Les sociétés modernes sont confrontées aux risques produits par l’introduction du savoir humain dans la nature. La pollution et les inondations, conséquences de la gestion des eaux pluviales, en sont deux exemples possibles. Le développement d’environnements à risques institutionnalisés augmente la conscience des dangers et leur connaissance par un vaste public. GIDDENS 16 souligne que la notion de confiance dans les sociétés de modernité avancée est associée à celle de risque, qui naît avec la conscience que des résultats imprévus et incalculables peuvent résulter de nos propres activités ou décisions, sans aucune relation avec des forces divines ou naturelles. Pour GIDDENS, la confiance présuppose la conscience du risque, mais n’est pas tout à fait identique au sentiment de sécurité. Confiance et sécurité évoquent une attente qui peut être déçue, mais si la sécurité est liée plutôt à la certitude de la stabilité des choses familières, dans le sentiment de confiance l’individu est parfaitement conscient des choix possibles. La distinction tient à l’attitude de l’individu par rapport à la possibilité d’être déçu et à la distinction entre risque et danger. Dans le premier cas, la responsabilité du danger est liée à des circonstances externes. Dans le deuxième cas, l’acceptation du risque est un choix conscient des acteurs, où l’individu assume partiellement sa responsabilité en cas d’échec.

GIDDENS définit les caractéristiques qui permettent de comprendre cette différence dans la notion de confiance dans les sociétés modernes :

  • La confiance est liée à des activités qui ne sont pas visibles en permanence et dont les modes de raisonnement ne sont pas transparents. L’insuffisance d’information est une condition de la confiance.

  • La confiance est fondamentalement non liée au risque, mais plutôt à la contingence. Dans la notion de confiance, l’idée de pouvoir compter sur quelque chose face à certaines contingences est toujours présente, que ces dernières soient dûes aux actions d’êtres humains ou au fonctionnement des systèmes.

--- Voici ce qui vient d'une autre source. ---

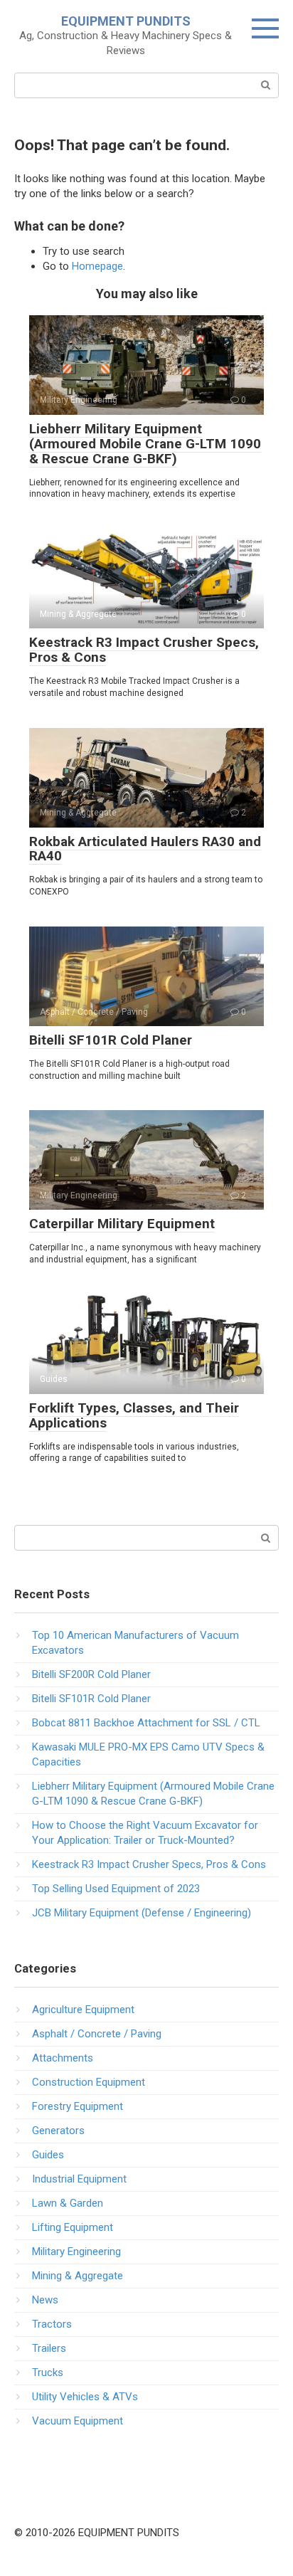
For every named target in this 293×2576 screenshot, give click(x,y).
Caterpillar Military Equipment (122, 1223)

  • La confiance n’est pas la foi dans une personne ou dans un système, bien qu’elle dérive de cette foi. Elle est le lien entre la foi et le sentiment de sécurité ; toute confiance est donc d’une certaine manière une confiance aveugle.

  • La confiance envers les gages symboliques et les systèmes experts repose sur la foi en la validité de principes que l’on ignore ; elle concerne leur bon fonctionnement plutôt que leur fonctionnement en tant que tel.

  • On peut définir la confiance comme un sentiment de sécurité justifié par la fiabilité d’une personne ou d’un système dans un cadre circonstanciel donné, et cette sécurité exprime une foi dans la probité d’autrui ou dans la validité de principes abstraits (savoir technologique).

  • Dans la modernité, la confiance existe dans le contexte d’une conscience générale que l’activité humaine est d’origine sociale et qu’elle a une grande capacité de transformation, conséquence du dynamisme des institutions sociales modernes.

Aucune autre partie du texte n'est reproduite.